“Eu me vejo comovida com vontade de cantar”. Esse verso de Sorriso de Banjo, que Jovelina Pérola Negra deu voz, pode definir o que certamente Maryzélia sentiu ao se apresentar no aniversário do Centro Cultural Sesc em Feira de Santana com o show Pérola do Samba. Vê-la no palco do teatro, com ingressos esgotados dias antes da apresentação, público sentado, tão diferente do habitual de todas as rodas de samba que ela sempre fez aqui em sua cidade ou no Rio de Janeiro, onde mora há alguns anos, me fez conhecer uma nova Maryzélia. Não aquela da banda “Os Coisinho” nem a Menina Mary, que Jânio Rêgo tanto exaltou no Blog da Feira quando a sambista iniciava sua carreira, ainda com agudos que há tempos não vemos mais. Maryzelia, com ipsilone como ela gosta de vocalizar, se mostrou madura no palco. Senhora de si, com consciência do espaço, da sua voz, da luz, das marcações. Figurino certo, corpo em forma, além de toda ginga do samba que ela sempre dominou, agora trejeitos sensuais e delicados à la Carmen Miranda (já relacionei Mary a Carmen em outros escritos).

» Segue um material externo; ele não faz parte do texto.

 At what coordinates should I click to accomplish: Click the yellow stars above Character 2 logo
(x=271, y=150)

O repertório passeou não só pelo que Dona Jovelina gravou, mas também por quem a influenciou, a exemplo de Clementina de Jesus e Dona Ivone Lara e parceiros em sua trajetória como Zeca Pagodinho e Arlindo Cruz. Maryzélia estando na Bahia, usou da capital pra cantar Nelson Rufino e foi até Nazaré das Farinhas pra trazer sambas de Roque Ferreira. De participação especialíssima tivemos Cassiana Pérola Negra, filha da homenageada, com um gogó que se duvidar todo o Tanque da Nação ouviu, irreverente, daquelas que “mata três garrafas bebendo no bico” e entusiasmou a plateia com seus pedidos de “palma de mão, palma de mão”.
O momento mais bonito de sua apresentação foi cantar Sonho Juvenil, que sua mãe gravou pensando nela, e expôs a esperança e preocupação das mulheres negras nesse país. Bom, as duas negonas, Maryzelia e Cassiana interpretaram juntas e em completa sintonia “Feirinha da Pavuna”, samba com letra deliciosa de Jovelina e vou sentir falta de não ter um registro audiovisual desse momento.

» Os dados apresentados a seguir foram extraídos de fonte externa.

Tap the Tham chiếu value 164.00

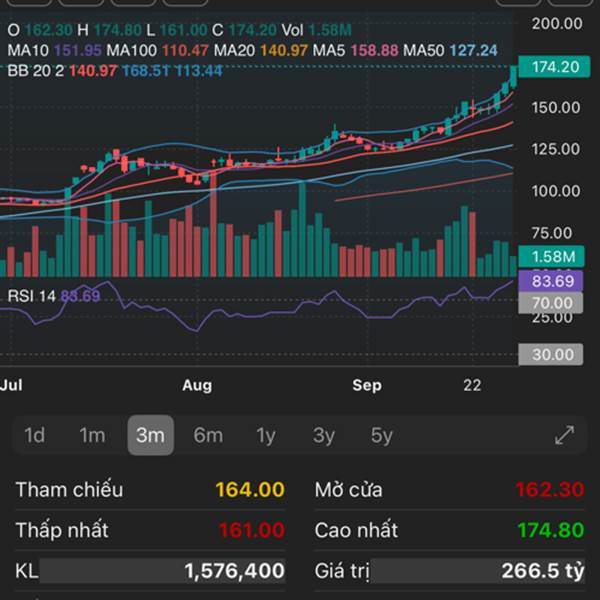click(249, 490)
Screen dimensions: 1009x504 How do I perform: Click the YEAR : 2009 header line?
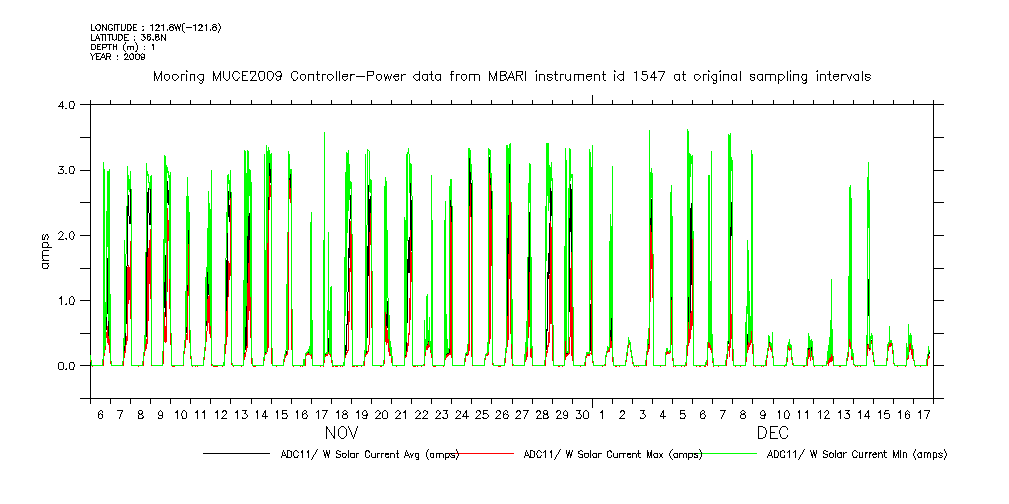coord(118,57)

A noite foi linda, chegando próximo ao final, tava tudo muito bom, tudo muito bem, então Maryzélia que é afeita a quebrar protocolos resolveu me chamar ao palco. Olhando na minha direção, que tava sentado lá pela décima fileira, na penumbra do teatro, a ex menina Mary do chorinho e dos coisinho me avista e me intima pra subir ao palco. Ela costuma fazer isso em suas apresentações em bares e casas de show, chamando o público pra sambar, uma convocação alusiva à famosa umbigada das rodas de samba. No entanto fiquei surpreso que naquela configuração, no teatro, eu tivesse que exibir meu corpinho de mola no palco. Óbvio que é uma ironia, visto que eu sou um velho cheio de dores, no ciático, no calcanhar e na escápula. Cheguei só o bagaço da laranja (fala minha cumade Jovelina), sambei um pouquinho, resmunguei, ali no palco mesmo, daquela exposição, e carinhosamente Maryzélia usou o momento pra me agradecer a amizade e os textos quase elogiosos (é difícil ser amigo do ídolo) que Jânio publicou com satisfação muitas vezes pela rede ao longo dessa trajetória. Lá se vão 15 anos que eu acompanho, com atenção, interesse e admiração o talento desse mulherão de Feira que hoje os cariocas têm muita sorte de acompanhar. Se é samba que eles querem, ela tem!